Exercise objective:
Quote the data below in full, reproducing every line word for word and in the same order.

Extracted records
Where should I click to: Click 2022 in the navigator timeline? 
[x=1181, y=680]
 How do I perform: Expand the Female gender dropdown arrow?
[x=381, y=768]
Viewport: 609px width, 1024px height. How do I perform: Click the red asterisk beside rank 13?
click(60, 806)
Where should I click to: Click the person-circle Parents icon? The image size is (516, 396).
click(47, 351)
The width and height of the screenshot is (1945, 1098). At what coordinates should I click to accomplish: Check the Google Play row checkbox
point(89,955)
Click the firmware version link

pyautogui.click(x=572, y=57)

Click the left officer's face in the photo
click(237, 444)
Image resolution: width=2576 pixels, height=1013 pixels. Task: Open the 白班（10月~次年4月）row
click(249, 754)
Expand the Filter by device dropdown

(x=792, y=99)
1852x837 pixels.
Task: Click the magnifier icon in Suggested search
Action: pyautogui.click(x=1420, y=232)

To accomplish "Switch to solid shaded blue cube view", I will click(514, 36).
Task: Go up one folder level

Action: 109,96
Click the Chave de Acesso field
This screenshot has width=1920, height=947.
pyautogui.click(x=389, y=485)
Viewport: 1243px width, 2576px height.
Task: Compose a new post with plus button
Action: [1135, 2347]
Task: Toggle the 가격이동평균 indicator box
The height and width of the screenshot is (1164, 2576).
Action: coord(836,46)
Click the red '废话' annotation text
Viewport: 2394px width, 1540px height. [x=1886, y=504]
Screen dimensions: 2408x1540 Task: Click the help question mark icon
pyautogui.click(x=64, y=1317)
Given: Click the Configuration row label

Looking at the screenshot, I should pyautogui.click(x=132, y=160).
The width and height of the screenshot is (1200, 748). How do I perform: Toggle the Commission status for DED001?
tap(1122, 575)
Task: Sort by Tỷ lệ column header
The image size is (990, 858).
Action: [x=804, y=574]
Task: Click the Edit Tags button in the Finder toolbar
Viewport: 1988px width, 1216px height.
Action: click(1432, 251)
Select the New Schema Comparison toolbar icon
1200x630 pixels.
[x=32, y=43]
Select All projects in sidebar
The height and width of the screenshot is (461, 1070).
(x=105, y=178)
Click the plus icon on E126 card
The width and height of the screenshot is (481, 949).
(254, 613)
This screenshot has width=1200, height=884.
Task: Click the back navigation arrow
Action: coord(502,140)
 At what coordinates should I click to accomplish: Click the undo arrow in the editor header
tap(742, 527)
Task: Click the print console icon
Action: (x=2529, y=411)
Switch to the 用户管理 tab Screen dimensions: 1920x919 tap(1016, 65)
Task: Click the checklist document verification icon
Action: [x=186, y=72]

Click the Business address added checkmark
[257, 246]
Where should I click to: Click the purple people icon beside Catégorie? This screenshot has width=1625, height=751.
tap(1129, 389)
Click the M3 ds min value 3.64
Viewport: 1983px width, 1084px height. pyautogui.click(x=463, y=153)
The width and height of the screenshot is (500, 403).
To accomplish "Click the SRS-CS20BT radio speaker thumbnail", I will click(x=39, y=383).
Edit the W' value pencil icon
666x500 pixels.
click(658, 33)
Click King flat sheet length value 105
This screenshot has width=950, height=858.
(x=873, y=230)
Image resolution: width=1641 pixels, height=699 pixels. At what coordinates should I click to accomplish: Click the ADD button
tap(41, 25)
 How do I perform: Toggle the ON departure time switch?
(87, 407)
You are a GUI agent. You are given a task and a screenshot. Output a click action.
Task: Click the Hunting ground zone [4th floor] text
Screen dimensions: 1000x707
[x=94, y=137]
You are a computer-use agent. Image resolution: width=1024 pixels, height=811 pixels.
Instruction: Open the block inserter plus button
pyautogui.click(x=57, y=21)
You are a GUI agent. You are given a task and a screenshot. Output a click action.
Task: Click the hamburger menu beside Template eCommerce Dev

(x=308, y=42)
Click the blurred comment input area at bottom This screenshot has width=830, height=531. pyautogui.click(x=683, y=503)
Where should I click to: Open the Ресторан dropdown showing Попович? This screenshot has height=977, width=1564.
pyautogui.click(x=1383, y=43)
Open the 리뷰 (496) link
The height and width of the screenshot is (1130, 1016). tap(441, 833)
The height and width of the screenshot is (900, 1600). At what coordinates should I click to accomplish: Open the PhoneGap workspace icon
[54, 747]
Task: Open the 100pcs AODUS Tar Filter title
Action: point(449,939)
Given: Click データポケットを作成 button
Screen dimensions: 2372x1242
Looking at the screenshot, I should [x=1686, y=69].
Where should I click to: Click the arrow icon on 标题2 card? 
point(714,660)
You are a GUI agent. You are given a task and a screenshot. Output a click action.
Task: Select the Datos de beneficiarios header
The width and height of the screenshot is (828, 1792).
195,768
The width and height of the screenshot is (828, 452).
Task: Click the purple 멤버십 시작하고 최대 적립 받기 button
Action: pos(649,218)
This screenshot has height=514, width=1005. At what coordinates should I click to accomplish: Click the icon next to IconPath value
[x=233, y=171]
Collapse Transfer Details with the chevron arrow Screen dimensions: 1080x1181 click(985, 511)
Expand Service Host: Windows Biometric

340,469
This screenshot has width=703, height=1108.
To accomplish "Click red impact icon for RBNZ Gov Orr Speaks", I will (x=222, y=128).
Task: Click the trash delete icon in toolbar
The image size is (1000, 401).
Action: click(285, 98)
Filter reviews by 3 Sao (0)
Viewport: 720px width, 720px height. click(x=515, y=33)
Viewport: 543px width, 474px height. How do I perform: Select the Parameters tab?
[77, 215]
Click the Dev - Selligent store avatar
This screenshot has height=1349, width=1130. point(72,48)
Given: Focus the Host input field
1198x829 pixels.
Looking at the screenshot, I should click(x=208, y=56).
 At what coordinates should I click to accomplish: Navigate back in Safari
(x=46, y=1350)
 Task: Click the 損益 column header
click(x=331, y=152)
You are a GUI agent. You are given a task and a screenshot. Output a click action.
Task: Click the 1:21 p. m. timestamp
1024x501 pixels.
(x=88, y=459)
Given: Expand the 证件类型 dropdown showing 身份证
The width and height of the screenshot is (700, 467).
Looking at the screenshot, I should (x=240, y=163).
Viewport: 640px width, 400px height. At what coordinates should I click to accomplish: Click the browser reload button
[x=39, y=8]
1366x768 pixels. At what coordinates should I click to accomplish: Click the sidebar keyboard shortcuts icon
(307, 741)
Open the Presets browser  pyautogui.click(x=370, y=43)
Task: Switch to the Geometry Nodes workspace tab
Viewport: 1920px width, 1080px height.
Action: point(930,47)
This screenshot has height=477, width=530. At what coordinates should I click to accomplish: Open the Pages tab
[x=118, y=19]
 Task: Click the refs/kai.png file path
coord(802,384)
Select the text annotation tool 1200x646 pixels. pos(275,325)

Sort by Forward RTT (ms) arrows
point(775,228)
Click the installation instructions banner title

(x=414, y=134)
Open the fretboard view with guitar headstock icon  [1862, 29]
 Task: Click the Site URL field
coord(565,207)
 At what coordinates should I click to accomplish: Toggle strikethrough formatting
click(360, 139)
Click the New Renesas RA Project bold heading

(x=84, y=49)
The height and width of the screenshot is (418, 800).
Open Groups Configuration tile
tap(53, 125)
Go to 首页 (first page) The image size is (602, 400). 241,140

Correct output:
Where should I click to: Click 2022 in the navigator timeline? 
[x=1181, y=680]
 How do I perform: Expand the Female gender dropdown arrow?
[x=381, y=768]
Viewport: 609px width, 1024px height. How do I perform: Click the red asterisk beside rank 13?
click(60, 806)
Where should I click to: Click the person-circle Parents icon? The image size is (516, 396).
click(47, 351)
The width and height of the screenshot is (1945, 1098). At what coordinates should I click to accomplish: Check the Google Play row checkbox
point(89,955)
Click the firmware version link

pyautogui.click(x=572, y=57)

Click the left officer's face in the photo
click(237, 444)
Image resolution: width=2576 pixels, height=1013 pixels. Task: Open the 白班（10月~次年4月）row
click(249, 754)
Expand the Filter by device dropdown

(x=792, y=99)
1852x837 pixels.
Task: Click the magnifier icon in Suggested search
Action: pyautogui.click(x=1420, y=232)

To accomplish "Switch to solid shaded blue cube view", I will click(514, 36).
Task: Go up one folder level

Action: 109,96
Click the Chave de Acesso field
This screenshot has width=1920, height=947.
pyautogui.click(x=389, y=485)
Viewport: 1243px width, 2576px height.
Task: Compose a new post with plus button
Action: [1135, 2347]
Task: Toggle the 가격이동평균 indicator box
The height and width of the screenshot is (1164, 2576).
Action: coord(836,46)
Click the red '废话' annotation text
Viewport: 2394px width, 1540px height. [x=1886, y=504]
Screen dimensions: 2408x1540 Task: Click the help question mark icon
pyautogui.click(x=64, y=1317)
Given: Click the Configuration row label

Looking at the screenshot, I should pyautogui.click(x=132, y=160).
The width and height of the screenshot is (1200, 748). How do I perform: Toggle the Commission status for DED001?
tap(1122, 575)
Task: Sort by Tỷ lệ column header
The image size is (990, 858).
Action: [x=804, y=574]
Task: Click the Edit Tags button in the Finder toolbar
Viewport: 1988px width, 1216px height.
Action: click(1432, 251)
Select the New Schema Comparison toolbar icon
1200x630 pixels.
[x=32, y=43]
Select All projects in sidebar
The height and width of the screenshot is (461, 1070).
(x=105, y=178)
Click the plus icon on E126 card
The width and height of the screenshot is (481, 949).
(254, 613)
This screenshot has width=1200, height=884.
Task: Click the back navigation arrow
Action: coord(502,140)
 At what coordinates should I click to accomplish: Click the undo arrow in the editor header
tap(742, 527)
Task: Click the print console icon
Action: (x=2529, y=411)
Switch to the 用户管理 tab Screen dimensions: 1920x919 tap(1016, 65)
Task: Click the checklist document verification icon
Action: [x=186, y=72]

Click the Business address added checkmark
[257, 246]
Where should I click to: Click the purple people icon beside Catégorie? This screenshot has width=1625, height=751.
tap(1129, 389)
Click the M3 ds min value 3.64
Viewport: 1983px width, 1084px height. pyautogui.click(x=463, y=153)
The width and height of the screenshot is (500, 403).
To accomplish "Click the SRS-CS20BT radio speaker thumbnail", I will click(x=39, y=383).
Edit the W' value pencil icon
666x500 pixels.
click(658, 33)
Click King flat sheet length value 105
This screenshot has width=950, height=858.
(x=873, y=230)
Image resolution: width=1641 pixels, height=699 pixels. At what coordinates should I click to accomplish: Click the ADD button
tap(41, 25)
 How do I perform: Toggle the ON departure time switch?
(87, 407)
You are a GUI agent. You are given a task and a screenshot. Output a click action.
Task: Click the Hunting ground zone [4th floor] text
Screen dimensions: 1000x707
[x=94, y=137]
You are a computer-use agent. Image resolution: width=1024 pixels, height=811 pixels.
Instruction: Open the block inserter plus button
pyautogui.click(x=57, y=21)
You are a GUI agent. You are given a task and a screenshot. Output a click action.
Task: Click the hamburger menu beside Template eCommerce Dev

(x=308, y=42)
Click the blurred comment input area at bottom This screenshot has width=830, height=531. pyautogui.click(x=683, y=503)
Where should I click to: Open the Ресторан dropdown showing Попович? This screenshot has height=977, width=1564.
pyautogui.click(x=1383, y=43)
Open the 리뷰 (496) link
The height and width of the screenshot is (1130, 1016). tap(441, 833)
The height and width of the screenshot is (900, 1600). At what coordinates should I click to accomplish: Open the PhoneGap workspace icon
[54, 747]
Task: Open the 100pcs AODUS Tar Filter title
Action: point(449,939)
Given: Click データポケットを作成 button
Screen dimensions: 2372x1242
Looking at the screenshot, I should [x=1686, y=69].
Where should I click to: Click the arrow icon on 标题2 card? 
point(714,660)
You are a GUI agent. You are given a task and a screenshot. Output a click action.
Task: Select the Datos de beneficiarios header
The width and height of the screenshot is (828, 1792).
195,768
The width and height of the screenshot is (828, 452).
Task: Click the purple 멤버십 시작하고 최대 적립 받기 button
Action: pos(649,218)
This screenshot has height=514, width=1005. At what coordinates should I click to accomplish: Click the icon next to IconPath value
[x=233, y=171]
Collapse Transfer Details with the chevron arrow Screen dimensions: 1080x1181 click(985, 511)
Expand Service Host: Windows Biometric

340,469
This screenshot has width=703, height=1108.
To accomplish "Click red impact icon for RBNZ Gov Orr Speaks", I will (x=222, y=128).
Task: Click the trash delete icon in toolbar
The image size is (1000, 401).
Action: click(285, 98)
Filter reviews by 3 Sao (0)
Viewport: 720px width, 720px height. click(x=515, y=33)
Viewport: 543px width, 474px height. How do I perform: Select the Parameters tab?
[77, 215]
Click the Dev - Selligent store avatar
This screenshot has height=1349, width=1130. point(72,48)
Given: Focus the Host input field
1198x829 pixels.
Looking at the screenshot, I should click(x=208, y=56).
 At what coordinates should I click to accomplish: Navigate back in Safari
(x=46, y=1350)
 Task: Click the 損益 column header
click(x=331, y=152)
You are a GUI agent. You are given a task and a screenshot. Output a click action.
Task: Click the 1:21 p. m. timestamp
1024x501 pixels.
(x=88, y=459)
Given: Expand the 证件类型 dropdown showing 身份证
The width and height of the screenshot is (700, 467).
Looking at the screenshot, I should (x=240, y=163).
Viewport: 640px width, 400px height. At what coordinates should I click to accomplish: Click the browser reload button
[x=39, y=8]
1366x768 pixels. At what coordinates should I click to accomplish: Click the sidebar keyboard shortcuts icon
(307, 741)
Open the Presets browser  pyautogui.click(x=370, y=43)
Task: Switch to the Geometry Nodes workspace tab
Viewport: 1920px width, 1080px height.
Action: point(930,47)
This screenshot has height=477, width=530. At what coordinates should I click to accomplish: Open the Pages tab
[x=118, y=19]
 Task: Click the refs/kai.png file path
coord(802,384)
Select the text annotation tool 1200x646 pixels. pos(275,325)

Sort by Forward RTT (ms) arrows
point(775,228)
Click the installation instructions banner title

(x=414, y=134)
Open the fretboard view with guitar headstock icon  [1862, 29]
 Task: Click the Site URL field
coord(565,207)
 At what coordinates should I click to accomplish: Toggle strikethrough formatting
click(360, 139)
Click the New Renesas RA Project bold heading

(x=84, y=49)
The height and width of the screenshot is (418, 800).
Open Groups Configuration tile
tap(53, 125)
Go to 首页 (first page) The image size is (602, 400). 241,140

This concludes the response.